A plethora of private equity-backed companies are reported to be in line for flotations on the London Stock Exchange. Among them are: Cantrell & Cochrane, backed by BC Partners; RHM (Doughty Hanson); Focus Wickes (Duke Street Capital); Civica (Alchemy Partners); Halfords (CVC Capital Partners); and Eircom (Soros Equity Partners and Providence Equity).
In addition, Doughty Hanson is reported to be preparing a €1.5 billion ($1.9 billion) flotation in Germany of ATU Automotive, the German car parts business it acquired less than two years ago for around €1.3 billion. A spokesman for Doughty Hanson declined to comment on the report, which if true could provide a boost to its current fundraising.

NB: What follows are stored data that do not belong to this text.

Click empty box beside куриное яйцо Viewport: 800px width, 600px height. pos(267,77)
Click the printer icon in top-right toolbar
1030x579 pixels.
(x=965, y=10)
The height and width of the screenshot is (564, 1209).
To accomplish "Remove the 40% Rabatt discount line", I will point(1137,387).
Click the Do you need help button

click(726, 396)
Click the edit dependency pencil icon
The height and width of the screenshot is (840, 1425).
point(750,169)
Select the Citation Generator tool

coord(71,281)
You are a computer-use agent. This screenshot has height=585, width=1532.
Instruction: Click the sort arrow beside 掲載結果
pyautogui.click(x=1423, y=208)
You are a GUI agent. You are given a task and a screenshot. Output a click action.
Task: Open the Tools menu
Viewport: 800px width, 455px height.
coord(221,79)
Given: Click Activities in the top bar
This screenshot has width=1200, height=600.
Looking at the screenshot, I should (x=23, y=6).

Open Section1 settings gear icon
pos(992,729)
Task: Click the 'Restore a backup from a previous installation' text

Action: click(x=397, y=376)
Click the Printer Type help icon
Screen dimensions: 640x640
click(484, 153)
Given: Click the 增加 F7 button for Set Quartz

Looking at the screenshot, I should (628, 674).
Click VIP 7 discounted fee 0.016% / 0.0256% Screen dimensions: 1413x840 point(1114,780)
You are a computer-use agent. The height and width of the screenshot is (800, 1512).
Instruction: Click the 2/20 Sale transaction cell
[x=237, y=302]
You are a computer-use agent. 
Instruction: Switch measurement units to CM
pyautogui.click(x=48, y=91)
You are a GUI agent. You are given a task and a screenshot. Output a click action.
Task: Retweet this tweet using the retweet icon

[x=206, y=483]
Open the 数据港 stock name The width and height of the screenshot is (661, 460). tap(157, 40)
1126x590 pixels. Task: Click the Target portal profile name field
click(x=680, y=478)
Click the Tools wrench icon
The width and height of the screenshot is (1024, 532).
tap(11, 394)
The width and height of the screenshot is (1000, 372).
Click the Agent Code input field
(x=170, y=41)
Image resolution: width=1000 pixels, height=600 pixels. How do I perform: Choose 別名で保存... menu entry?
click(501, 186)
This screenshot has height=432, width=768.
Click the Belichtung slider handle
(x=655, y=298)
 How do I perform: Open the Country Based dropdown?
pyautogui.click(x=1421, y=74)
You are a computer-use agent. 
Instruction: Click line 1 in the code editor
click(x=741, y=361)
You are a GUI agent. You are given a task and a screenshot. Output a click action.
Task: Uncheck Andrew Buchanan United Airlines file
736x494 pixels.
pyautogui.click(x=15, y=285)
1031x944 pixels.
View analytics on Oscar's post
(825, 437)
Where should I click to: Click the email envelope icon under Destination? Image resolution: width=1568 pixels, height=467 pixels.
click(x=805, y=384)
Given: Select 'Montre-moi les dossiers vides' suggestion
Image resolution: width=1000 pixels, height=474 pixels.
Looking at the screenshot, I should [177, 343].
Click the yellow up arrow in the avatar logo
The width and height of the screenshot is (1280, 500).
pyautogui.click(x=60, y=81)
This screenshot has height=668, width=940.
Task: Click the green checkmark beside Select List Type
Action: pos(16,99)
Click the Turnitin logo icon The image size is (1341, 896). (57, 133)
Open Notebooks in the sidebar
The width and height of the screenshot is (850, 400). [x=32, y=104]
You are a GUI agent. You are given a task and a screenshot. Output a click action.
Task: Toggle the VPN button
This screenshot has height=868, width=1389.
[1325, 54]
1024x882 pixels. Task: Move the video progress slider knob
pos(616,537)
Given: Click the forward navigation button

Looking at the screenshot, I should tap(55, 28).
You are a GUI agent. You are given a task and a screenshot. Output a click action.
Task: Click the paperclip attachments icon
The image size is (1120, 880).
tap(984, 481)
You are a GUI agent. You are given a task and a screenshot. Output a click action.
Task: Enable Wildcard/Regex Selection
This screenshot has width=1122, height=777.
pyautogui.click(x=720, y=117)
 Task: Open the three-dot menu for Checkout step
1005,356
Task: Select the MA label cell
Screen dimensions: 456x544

Chris Hale, managing partner at London-based law firm Travers Smith Braithwaite, said his firm currently had nine IPO instructions – which he added was nine more than at this time last year. He said brokers are “buzzing” and feel that the IPO window will remain open until at least May or June. He also said there is now an appetite for businesses worth as little as £100 million if they can prove they have a particularly interesting angle, unlike the minimum level of around £750 million a few months ago.
According to official figures from the London Stock Exchange, 86 IPOs raised £4.5 billion in 2003 (20 on the main market and 66 on AIM) compared with 97 that raised £5.3 billion in 2002 (37 on the main market and 60 on AIM).
But while the stock market could prove a welcome source of exits for private equity firms in the months ahead, it is unlikely to provide as many new deals. According to figures from Nottingham University’s Centre for Management Buyout Research, last year saw an increase in public-to-privates to 35 (accounting for 26 percent of total buyout activity) from 22 in 2002 (18 percent of the total).
But Hale says he has seen a marked decrease in PTP activity as private equity firms fight shy of paying the substantial premia increasingly demanded by institutions. Last year saw a number of stand-offs between financial buyers and large shareholders, including at Pizza Express and Fitness First, where institutions ended up retaining stakes post-deal completion after refusing to sell at what they saw as too low a price.
Hale adds that such situations have led to discussions about a new type of transaction dubbed the “partial private” which would enable institutions to retain an equity interest in the target company through the use of a financial instrument listed on AIM.